__The problem__
Resume the passage on modernizing subsistence farming, writing on from its final sentence.

In case after case these societies have been going under because they aren't self-sufficient in food production. They aren't self-sufficient because they never modernized subsistence farming or never knew how to do genuine subsistence farming when they switched from hunting-gathering to farming.

Solve that problem and apply the solution and you've prevented civilization from crashing; as a bonus you've saved indigenous societies. Oh but that's right; somebody already did solve the problem. It was Thailand's King Bhumibol Adulyadej. Beep this is a recording. 

The means now exist to modernize subsistence farming to the point where the small-scale farmer can be fully self-sufficient in food production, and without making it a choice between subsistence and commercial farming. The modern era runs on money, so farmers do need to raise enough produce to sell. And yet the key is one of timing. First establish the firm base of food self-sufficiency, then establish a network with other self-sufficient farmers to branch into commercial enterprises.

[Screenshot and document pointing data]
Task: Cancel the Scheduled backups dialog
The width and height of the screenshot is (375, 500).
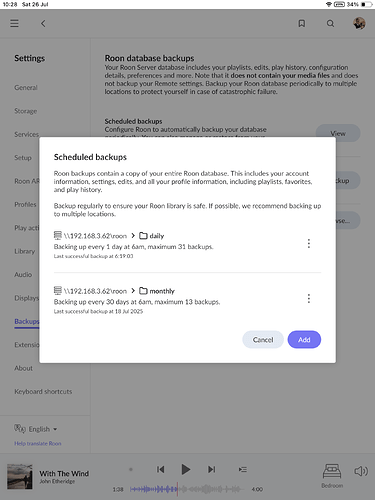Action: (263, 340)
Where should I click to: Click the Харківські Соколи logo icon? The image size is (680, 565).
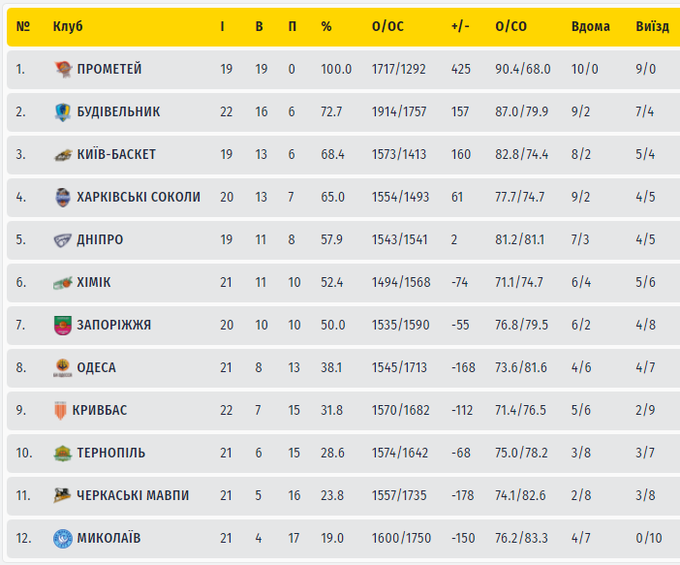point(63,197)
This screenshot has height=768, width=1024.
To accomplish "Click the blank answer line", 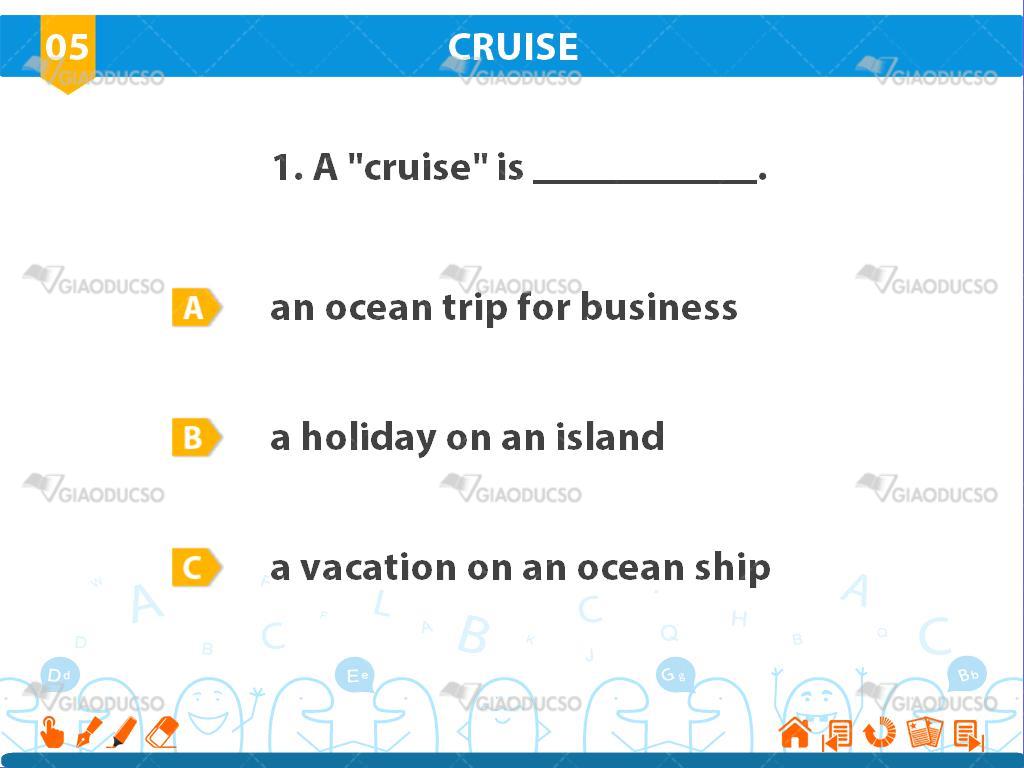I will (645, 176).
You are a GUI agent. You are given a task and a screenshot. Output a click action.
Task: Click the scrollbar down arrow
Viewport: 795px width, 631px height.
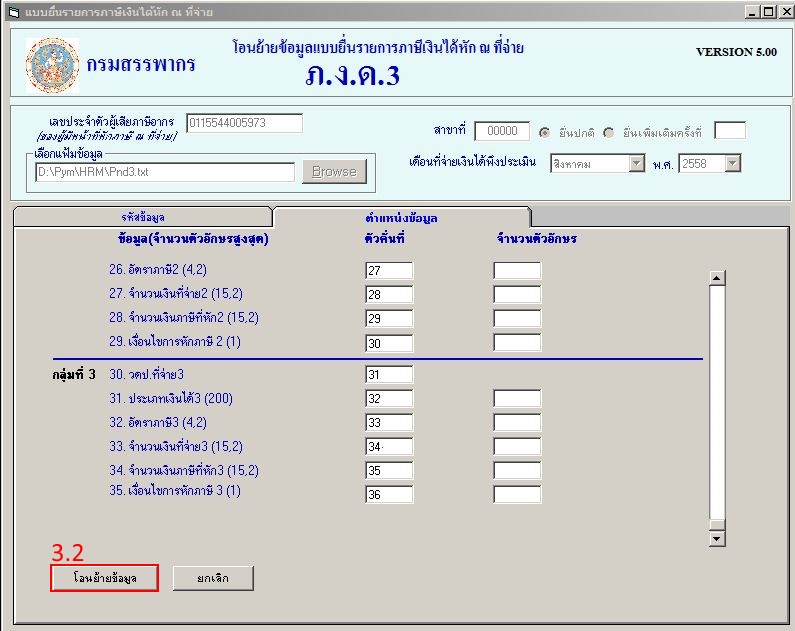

__Response to the task__
The person who worked all this out and successfully applied it was King Bhumibol. And he did it without turning his back on the modern era. To save Thailand's rural peoples and help them preserve their way of life, his majesty deployed all manner of modern technologies (and his own inventions) to modernize subsistence farming. This allowed the thousands of Thai farming villages that adopted his 'New Theory' of agriculture to become remarkably self-sufficient. 

The villages did need help from government in certain respects; e.g., the building of dams and reservoirs to bring water to small ponds that are the centerpiece of New Theory farms, at least for Thai weather patterns and how this affects the staple crop of rice. But essentially New Theory farmers can raise enough produce/livestock to be completely self-sufficient in food for themselves and their families. 

And as I've explained before, his majesty figured out how to do this with less than six acres of land to work with -- six acres being the average size of a small-scale farming plot in Thailand, but which must also hold the farmer's home and buildings for livestock.

Of course a natural disaster along the lines of Hurricane Mitch would require villagers getting outside help, but NT farms are built to bounce back quickly from natural disasters.   

In short, small-scale farmers have to stop the self-defeating practice of trying to raise enough commercial crops to be able to afford to buy enough food to feed themselves and their families.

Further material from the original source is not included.